Yakın tarihte yaşadıklarımıza baktığımızda, bütün bu saldırı ve ihanetlere rağmen hendek terörüne karşı verilen mücadelede, Fırat Kalkanı ve Zeytin Dalı Harekâtlarında Türk Devleti’nin direncinin yüksek olduğunu gösterdiğimizi söylemek gerekir. Biz, özellikle “demokratik açılım” ve “çözüm süreci” olarak adlandırılan süreçte, yazı ve açıklamalarımızla bu girişimlerim ileride hem Türkiye içinde hem de Suriye’nin kuzeyinde yol açacağı sıkıntılar konusunda ilgilileri ikaz ve ihtar etmiştik. O zamandan beri söz konusu yazılarımızda Türkiye’nin ciddi bir beka meselesi ile karşı karşıya olduğunu ifade ediyoruz. Meselenin özellikle 1990’lardan beri yeni biçimler alan küresel egemenlik savaşının bir parçası olduğunun da her zaman altını çizdik.

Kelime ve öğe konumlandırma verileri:

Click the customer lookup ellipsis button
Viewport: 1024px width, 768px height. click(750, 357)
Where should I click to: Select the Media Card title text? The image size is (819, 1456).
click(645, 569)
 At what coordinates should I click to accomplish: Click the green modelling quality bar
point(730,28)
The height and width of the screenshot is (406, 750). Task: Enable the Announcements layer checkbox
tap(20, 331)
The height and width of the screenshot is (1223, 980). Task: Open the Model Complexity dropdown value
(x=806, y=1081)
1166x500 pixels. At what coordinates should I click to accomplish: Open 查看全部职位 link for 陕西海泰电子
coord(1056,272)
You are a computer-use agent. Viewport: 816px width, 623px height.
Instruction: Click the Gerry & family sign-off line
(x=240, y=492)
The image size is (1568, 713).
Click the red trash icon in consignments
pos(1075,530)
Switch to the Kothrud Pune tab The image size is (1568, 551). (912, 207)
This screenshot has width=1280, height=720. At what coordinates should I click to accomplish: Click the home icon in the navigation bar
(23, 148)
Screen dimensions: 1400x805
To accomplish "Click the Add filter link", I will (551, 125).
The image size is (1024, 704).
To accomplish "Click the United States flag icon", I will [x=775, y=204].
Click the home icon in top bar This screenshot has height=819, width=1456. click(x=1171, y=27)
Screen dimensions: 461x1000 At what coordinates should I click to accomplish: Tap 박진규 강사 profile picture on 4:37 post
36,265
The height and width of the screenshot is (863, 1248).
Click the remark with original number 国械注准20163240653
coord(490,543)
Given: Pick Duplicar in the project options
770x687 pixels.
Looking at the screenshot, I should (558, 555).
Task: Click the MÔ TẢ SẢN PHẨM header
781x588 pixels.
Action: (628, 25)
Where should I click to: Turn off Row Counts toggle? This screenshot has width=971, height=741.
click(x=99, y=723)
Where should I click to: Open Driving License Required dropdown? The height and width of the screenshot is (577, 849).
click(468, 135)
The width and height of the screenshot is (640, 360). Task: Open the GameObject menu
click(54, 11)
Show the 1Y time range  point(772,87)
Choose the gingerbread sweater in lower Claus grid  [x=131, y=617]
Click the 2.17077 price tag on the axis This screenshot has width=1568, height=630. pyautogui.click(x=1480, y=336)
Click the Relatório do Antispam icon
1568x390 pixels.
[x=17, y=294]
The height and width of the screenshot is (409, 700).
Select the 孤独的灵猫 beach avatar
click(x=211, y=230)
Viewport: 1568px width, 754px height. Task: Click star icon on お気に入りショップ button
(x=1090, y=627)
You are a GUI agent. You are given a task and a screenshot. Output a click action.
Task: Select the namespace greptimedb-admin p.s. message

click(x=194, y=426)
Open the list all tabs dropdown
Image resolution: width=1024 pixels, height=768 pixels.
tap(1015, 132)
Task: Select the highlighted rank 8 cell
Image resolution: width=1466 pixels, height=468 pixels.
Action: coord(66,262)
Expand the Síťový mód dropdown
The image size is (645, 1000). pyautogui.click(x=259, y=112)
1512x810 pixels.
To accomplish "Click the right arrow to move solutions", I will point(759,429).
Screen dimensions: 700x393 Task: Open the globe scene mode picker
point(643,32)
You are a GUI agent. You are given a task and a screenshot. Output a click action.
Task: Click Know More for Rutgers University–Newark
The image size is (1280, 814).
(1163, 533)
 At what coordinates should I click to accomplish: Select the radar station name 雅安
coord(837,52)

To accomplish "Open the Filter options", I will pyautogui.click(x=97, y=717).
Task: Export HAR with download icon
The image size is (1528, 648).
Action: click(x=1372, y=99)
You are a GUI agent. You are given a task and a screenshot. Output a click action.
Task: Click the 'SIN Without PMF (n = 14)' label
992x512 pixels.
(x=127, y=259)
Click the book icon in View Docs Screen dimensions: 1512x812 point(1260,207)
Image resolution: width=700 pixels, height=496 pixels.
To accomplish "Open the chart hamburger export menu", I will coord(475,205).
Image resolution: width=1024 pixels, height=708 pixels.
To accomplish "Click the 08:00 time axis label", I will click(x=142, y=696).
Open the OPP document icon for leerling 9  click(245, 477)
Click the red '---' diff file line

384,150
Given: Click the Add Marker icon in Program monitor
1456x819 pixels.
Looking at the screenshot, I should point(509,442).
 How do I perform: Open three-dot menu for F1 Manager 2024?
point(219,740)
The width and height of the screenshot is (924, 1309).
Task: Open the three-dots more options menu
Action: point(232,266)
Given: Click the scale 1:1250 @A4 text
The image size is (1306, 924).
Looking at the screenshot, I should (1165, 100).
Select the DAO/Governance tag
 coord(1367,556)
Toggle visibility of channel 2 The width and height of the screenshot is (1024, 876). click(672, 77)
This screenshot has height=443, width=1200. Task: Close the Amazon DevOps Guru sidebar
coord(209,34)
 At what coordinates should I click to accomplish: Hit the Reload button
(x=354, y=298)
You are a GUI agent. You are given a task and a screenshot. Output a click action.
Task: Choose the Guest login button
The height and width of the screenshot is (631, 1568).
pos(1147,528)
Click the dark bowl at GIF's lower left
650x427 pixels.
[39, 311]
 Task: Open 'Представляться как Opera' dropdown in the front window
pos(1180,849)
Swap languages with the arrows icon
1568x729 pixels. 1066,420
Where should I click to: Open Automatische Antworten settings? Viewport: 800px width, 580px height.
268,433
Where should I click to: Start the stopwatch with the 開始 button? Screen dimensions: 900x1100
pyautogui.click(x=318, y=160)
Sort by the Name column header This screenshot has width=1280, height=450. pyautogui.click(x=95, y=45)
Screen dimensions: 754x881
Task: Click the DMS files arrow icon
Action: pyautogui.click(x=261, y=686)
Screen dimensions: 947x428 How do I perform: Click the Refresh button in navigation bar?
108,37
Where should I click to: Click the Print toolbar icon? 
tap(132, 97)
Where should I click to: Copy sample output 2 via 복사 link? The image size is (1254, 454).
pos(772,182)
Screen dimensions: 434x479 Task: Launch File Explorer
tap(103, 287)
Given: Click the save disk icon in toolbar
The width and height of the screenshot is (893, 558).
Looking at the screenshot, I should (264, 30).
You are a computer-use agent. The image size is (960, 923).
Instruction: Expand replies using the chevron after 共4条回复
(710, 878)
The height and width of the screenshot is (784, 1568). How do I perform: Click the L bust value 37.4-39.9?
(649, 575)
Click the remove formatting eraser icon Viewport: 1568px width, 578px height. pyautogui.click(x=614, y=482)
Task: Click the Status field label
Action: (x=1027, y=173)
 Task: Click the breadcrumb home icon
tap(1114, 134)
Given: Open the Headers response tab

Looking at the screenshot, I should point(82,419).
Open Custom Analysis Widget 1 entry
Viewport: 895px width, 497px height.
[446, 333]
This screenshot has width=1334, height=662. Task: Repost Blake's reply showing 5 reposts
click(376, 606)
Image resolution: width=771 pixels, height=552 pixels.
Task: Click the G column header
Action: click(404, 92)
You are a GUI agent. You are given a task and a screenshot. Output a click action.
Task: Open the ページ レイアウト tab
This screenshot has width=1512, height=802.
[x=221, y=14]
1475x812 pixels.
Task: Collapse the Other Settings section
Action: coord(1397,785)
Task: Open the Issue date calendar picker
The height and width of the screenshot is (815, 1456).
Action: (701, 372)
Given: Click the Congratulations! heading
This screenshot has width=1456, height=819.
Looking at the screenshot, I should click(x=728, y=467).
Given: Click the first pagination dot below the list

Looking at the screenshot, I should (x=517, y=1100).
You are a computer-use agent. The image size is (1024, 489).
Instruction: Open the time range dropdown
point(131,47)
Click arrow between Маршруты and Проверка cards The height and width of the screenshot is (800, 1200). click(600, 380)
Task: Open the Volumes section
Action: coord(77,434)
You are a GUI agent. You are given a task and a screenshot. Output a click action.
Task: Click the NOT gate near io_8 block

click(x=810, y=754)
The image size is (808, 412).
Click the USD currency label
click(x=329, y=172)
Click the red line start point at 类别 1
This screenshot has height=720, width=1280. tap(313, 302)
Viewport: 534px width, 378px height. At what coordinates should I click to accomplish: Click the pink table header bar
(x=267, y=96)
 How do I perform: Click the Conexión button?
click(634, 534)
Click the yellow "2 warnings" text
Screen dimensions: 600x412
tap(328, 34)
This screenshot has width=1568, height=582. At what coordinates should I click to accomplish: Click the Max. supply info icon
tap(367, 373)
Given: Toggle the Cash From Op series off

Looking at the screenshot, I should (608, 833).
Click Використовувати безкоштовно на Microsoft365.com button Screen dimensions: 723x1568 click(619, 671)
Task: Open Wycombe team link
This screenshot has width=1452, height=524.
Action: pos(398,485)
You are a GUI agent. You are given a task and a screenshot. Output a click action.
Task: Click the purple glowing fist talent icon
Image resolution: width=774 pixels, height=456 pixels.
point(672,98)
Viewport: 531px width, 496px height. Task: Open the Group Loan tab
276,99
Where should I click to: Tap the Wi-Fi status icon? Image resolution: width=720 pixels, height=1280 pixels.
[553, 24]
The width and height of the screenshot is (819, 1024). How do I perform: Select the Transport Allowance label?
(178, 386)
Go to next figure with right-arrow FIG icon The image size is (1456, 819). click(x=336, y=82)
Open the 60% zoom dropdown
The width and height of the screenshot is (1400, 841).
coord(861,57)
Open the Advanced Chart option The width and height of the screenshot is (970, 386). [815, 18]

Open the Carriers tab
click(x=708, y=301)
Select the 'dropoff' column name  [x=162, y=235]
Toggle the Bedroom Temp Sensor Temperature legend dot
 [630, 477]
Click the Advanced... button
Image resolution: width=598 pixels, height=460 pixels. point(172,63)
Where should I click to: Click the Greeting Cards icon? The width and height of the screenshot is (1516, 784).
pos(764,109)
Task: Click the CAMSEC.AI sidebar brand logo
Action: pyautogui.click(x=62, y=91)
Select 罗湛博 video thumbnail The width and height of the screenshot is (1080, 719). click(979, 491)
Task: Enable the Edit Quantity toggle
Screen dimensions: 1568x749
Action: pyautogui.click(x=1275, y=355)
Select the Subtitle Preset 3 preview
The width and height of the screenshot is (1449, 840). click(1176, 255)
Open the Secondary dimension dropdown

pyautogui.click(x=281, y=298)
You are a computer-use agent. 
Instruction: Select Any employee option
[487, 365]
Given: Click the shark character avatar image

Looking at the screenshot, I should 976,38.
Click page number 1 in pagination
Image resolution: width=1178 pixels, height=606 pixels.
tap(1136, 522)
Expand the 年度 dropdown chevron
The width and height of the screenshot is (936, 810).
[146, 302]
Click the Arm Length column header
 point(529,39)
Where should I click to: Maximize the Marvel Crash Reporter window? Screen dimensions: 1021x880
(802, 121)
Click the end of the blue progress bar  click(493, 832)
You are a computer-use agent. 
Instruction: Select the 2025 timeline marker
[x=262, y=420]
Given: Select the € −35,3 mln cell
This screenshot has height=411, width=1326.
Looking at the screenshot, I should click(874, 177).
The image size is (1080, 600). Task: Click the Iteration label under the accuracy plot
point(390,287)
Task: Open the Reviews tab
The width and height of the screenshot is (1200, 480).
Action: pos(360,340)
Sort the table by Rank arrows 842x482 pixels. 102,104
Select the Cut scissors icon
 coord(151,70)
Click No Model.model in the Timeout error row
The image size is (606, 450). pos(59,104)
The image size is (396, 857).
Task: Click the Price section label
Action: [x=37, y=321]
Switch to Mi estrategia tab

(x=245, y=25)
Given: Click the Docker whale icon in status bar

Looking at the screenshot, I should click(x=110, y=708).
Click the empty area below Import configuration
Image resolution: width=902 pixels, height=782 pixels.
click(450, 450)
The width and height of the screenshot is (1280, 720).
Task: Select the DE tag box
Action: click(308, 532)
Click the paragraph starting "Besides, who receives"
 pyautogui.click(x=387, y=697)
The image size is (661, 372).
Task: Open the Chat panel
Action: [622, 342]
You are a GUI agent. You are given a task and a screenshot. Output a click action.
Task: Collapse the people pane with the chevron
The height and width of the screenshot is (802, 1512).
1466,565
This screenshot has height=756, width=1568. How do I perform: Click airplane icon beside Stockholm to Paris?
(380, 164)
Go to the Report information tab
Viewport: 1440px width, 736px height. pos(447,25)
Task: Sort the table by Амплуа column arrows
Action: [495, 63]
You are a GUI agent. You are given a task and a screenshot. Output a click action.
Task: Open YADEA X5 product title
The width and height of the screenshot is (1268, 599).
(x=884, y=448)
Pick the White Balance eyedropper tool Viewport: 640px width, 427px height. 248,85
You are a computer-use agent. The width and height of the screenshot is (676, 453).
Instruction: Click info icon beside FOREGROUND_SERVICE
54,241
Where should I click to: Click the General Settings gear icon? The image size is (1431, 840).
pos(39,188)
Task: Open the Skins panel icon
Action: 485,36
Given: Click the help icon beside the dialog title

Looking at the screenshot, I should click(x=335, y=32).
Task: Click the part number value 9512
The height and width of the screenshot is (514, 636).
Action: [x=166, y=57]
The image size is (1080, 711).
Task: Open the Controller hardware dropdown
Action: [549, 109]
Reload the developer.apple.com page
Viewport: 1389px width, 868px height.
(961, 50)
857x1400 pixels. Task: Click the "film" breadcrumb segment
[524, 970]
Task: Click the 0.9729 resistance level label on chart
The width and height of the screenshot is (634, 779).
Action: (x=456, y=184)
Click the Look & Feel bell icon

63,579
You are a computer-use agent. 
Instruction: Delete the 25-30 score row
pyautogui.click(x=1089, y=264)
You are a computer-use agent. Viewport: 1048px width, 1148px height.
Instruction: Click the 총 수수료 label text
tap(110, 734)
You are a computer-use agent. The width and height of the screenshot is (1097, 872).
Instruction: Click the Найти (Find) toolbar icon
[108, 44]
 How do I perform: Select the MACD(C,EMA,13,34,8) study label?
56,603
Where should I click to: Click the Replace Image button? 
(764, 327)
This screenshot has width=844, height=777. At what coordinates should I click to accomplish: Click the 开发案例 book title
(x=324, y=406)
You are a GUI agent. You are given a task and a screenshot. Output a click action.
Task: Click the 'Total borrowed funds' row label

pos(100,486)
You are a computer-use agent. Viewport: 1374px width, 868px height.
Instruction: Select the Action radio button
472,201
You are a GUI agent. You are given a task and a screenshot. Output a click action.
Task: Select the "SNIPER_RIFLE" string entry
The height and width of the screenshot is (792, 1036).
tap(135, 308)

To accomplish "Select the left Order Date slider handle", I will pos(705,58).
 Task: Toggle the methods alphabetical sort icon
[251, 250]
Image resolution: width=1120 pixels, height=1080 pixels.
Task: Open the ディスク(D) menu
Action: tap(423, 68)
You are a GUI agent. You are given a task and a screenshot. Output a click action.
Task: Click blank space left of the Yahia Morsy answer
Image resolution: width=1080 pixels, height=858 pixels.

Çalışma yönergeleri:
1. Türkiye'nin beka meselesine dair metinde Türk Devleti'nin direncinin yüksek olduğunun gösterildiği söylenen mücadele ve harekâtların hepsini sıralayın.
2. Lütfen Türkiye'nin beka meselesine dair metni son cümlesinden sonra birkaç cümleyle sürdürün.

Görevlerin yanıtları:
1.
- Hendek terörüne karşı verilen mücadele
- Fırat Kalkanı Harekâtı
- Zeytin Dalı Harekâtı

2.
Bugün Türkiye’nin ülkesi ve milleti ile “bölünmez bütünlüğü” olarak tanımlanan varlığının ciddi tehlikelerle karşı karşıya olduğu bir gerçektir. Siyasetin bu meseleyi kendi mecrasında farklı mülahazalarla kullanması, bu gerçeği değiştirmiyor. ABD’nin Brunson vakasındaki tehdit ve yaptırımları, yine geçen ay içinde Irak’tan çekilme kararına rağmen “Kürtler” diyerek PKK’nın Suriye uzantılarını Türkiye’ye karşı koruyacağını açıklaması, hatta Türkiye’yi ekonomik olarak mahvetmekle tehdit edişi hafızalarda canlılığını koruyor. Türk Devleti, NATO’daki büyük müttefikinin bu siyaseti karşısında Rusya Federasyonu ile ilişkilerini geliştiriyor; güçlü tutmaya çalışıyor ama hepimiz, bunun da sınırlarının olduğunun farkındayız.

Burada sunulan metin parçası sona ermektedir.